Bajpai stated that the PriMin,2 … was inclined to believe that the situation might be as serious as it had been described. However, he (Bajpai) disagreed and indeed had just sent a memo to the PriMin in which he had said that in his opinion it wld be mistake to take the … story too seriously:

. . . . . . .

(b)
Chi-Commies and/or Sov Union may have deliberately planted statements and rumors to convince Panikkar of this dire turn of [Page 44]events on the theory that this might bring forth further compromises from us in Korea.
(c)
It was quite possible that Chi might embark on irresponsible campaign of aggression but in his judgement it was most unlikely that the Sov Union wld allow itself to become involved in an action of that kind. In Bajpai opinion the Sov Union is well aware of US industrial power and the fact that USSR cannot win Third World War. However he did not discount possibility that Sov Union wld allow or even encourage the Chi-Commies to embark on an aggressive program in which they themselves wld not take a direct part unless later developments indicated the West’s inability to cope with the conflagration which the Chi had started.
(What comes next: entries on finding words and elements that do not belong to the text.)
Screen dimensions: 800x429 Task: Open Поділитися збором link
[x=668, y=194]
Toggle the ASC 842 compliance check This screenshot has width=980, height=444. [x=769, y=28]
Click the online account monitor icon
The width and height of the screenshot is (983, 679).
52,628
Bajpai emphasized that while … we shld by no means brush aside the situation and that now was time to take any possible step that might conceivably ease the situation. He then specifically but unofficially urged me to propose to my govt that we draw up a carefully prepared statement of our intentions in Asia, our desire for peace, our determination to oppose aggresion etc., and that we make our position known to Chi Commie Govt. He stated that Mrs. Pandit’s mission to Peking had come at very opportune time and, although he had not discussed situation with her or the PriMin he felt there wld be no question of her willingness to carry it to Mao Tse-tung.
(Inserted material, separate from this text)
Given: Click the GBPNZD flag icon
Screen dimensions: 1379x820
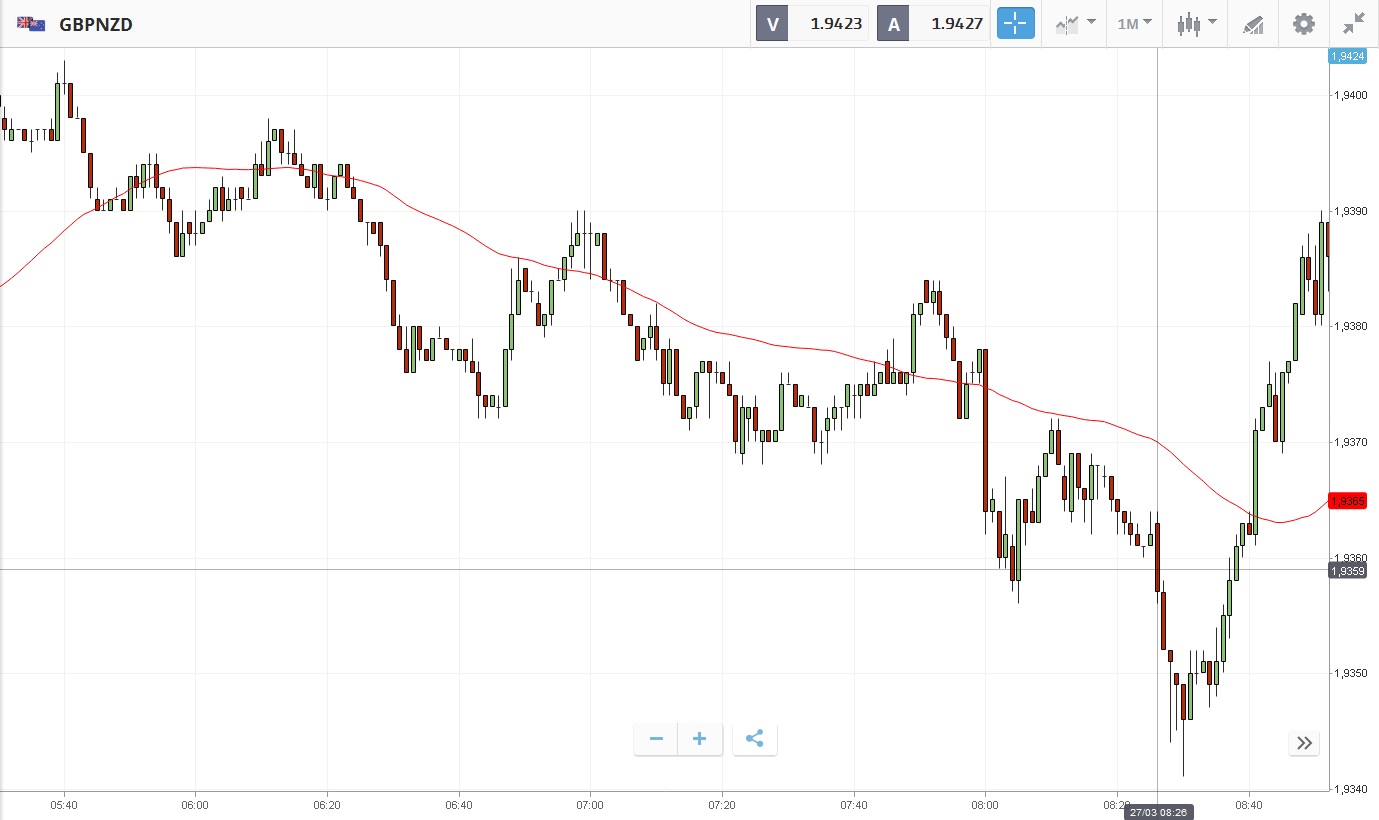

His proposal is very close to my own suggestion in Embtel 3690, April 9. We believe this proposal shld be given every possible consideration. Certainly there cld be no harm in a restatement of American motives in Asia. In our opinion Mrs. Pandit is a reliable agent to transmit these views to Peking in a sympathetic and responsible way.

While there is strong likelihood any suggestions of ours will fall on deaf ears, at the very minimum we will strengthen confidence of GOI in us and, in addition we will have established clear record as to our willingness to reach agrmt on any reasonable basis and to the fact that we are not responsible for whatever may occur.

This msg cld take form of ltr from the Secretary or the President directly to Mrs. Pandit, or if we wish a somewhat less official approach, it cld be sent to me for discussion with Mrs. Pandit. Since the msg wld be signed for Mao Tse-tung, we believe it wld carry more weight if it came in form of letter from the President himself. If the letter is sent to me, a copy cld be given to Mrs. Pandit. We are preparing suggested letter which we will transmit to you on Monday3 by tel.4

Bowles
  1. K.M. Panikkar, Indian Ambassador to the People’s Republic of China.
  2. Jawaharlal Nehru.
  3. Apr. 14.
  4. No such telegram has been found in Department of State files, but see telegram 2399 to New Delhi, Document 22.